Of crucial importance when considering NGO-GO links is that NGOs are independent: they are not mandated to collaborate with research and extension services in the way that government departments might be. They will therefore collaborate only if GOs have something useful to offer.

NGO Strengths
• The majority of NGOs are small and horizontally structured with short lines of communication and are therefore capable of responding flexibly and rapidly to clients' needs and to changing circumstances. They are also characterized by a work ethic conducive to generating sustainable processes and impacts.
• NGOs' concern with the rural poor means that they often maintain a field presence in remote locations, where it is difficult to keep government staff in post.
• One of NGOs' main concerns has been to identify the needs of the rural poor in sustainable agricultural development. They have therefore pioneered a wide range of participatory methods for diagnosis3 and, in some contexts, have developed and introduced systems approaches for testing new technology, for example in Chile (Sotomayor, 1991). In some cases, these approaches have extended beyond fanning systems into processing and marketing, as with soya in Bangladesh (Buckland & Graham, 1990), sesame in the Gambia (Gilbert, 1990), and cocoa in Bolivia (Trujillo, 1991).
• NGOs' rapport with farmers has allowed them to draw on local knowledge systems in the design of technology options and to strengthen such systems by ensuring that the technologies developed are reintegrated into them (Chaguma & Gumbo, 1993).
• NGOs have also developed innovative dissemination methods, relying on farmer-to-farmer contact, whether on a group or individual basis (e.g., Sollows, Thongpan, & Leelapatra, 1993).
• In some cases, NGOs have developed new technologies such as soya production in Bangladesh (Buckland & Graham, 1990) or management practices such as the sloping agricultural land technology in the Philippines (Watson & Laquihon, 1993), but more often they have sought to adapt existing technologies, such as PRADAN's efforts in India to scale down technologies developed by government for mushroom and raw silk production and so make them accessible to small-scale farmers (Vasimalai, 1993).
• Undoubtedly, one of the main strengths of NGOs has been their work in group formation.
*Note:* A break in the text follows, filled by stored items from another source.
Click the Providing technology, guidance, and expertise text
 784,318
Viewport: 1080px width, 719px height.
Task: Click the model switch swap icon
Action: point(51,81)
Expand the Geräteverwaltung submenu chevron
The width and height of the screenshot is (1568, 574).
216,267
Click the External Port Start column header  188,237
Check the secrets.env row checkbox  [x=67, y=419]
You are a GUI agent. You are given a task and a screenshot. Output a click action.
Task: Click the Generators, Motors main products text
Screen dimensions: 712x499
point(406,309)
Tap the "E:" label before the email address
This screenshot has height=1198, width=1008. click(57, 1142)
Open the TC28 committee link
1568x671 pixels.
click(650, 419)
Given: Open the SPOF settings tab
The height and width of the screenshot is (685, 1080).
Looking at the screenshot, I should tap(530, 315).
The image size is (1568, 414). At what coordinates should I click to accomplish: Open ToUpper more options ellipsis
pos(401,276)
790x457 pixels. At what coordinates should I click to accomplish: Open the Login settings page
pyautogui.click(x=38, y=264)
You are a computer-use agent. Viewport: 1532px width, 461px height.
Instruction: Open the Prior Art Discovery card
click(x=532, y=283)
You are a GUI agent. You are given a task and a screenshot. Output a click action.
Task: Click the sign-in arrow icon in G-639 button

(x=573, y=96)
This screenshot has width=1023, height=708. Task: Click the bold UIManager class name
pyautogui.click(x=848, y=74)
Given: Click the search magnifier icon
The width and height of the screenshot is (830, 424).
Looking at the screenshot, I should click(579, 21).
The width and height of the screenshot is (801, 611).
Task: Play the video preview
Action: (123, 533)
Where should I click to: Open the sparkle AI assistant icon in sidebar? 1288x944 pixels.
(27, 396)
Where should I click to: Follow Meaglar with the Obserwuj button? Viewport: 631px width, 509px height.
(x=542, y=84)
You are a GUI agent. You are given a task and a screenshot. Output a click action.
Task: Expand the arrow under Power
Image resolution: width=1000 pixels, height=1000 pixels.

This has been in response to perceived needs at several levels: (1) To meet the technical requirements of certain types of innovation. Thus, Action for World Solidarity in India worked with grass-roots organizations to achieve simultaneous action in an integrated pest management programme (Satish & Vardhan, 1993). In the Gambia and Ethiopia, NGOs helped farmers to organize local informal seed production in ways to avoid undesirable cross-pollination (Henderson & Singh, 1990). (2) To manage "lumpy" assets. In Bangladesh, NGOs have helped to organize landless labourers to acquire and operate water-pumping technology (Mustafa, Rahman, & Sattar, 1993). (3) To manage common property resources. Many examples exist of formal and informal associations, often supported by NGOs, which manage irrigation water. In other cases, NGOs have supported group efforts in soil and water conservation, whether on private land or on a micro-watershed basis involving both private and common land (Fernandez, 1993a). They have also helped in managing common grazing and forest land in a sustainable fashion in relation both to technology and the creation of a capacity to make demands on government over, for example, access issues (Femandez, 1993b).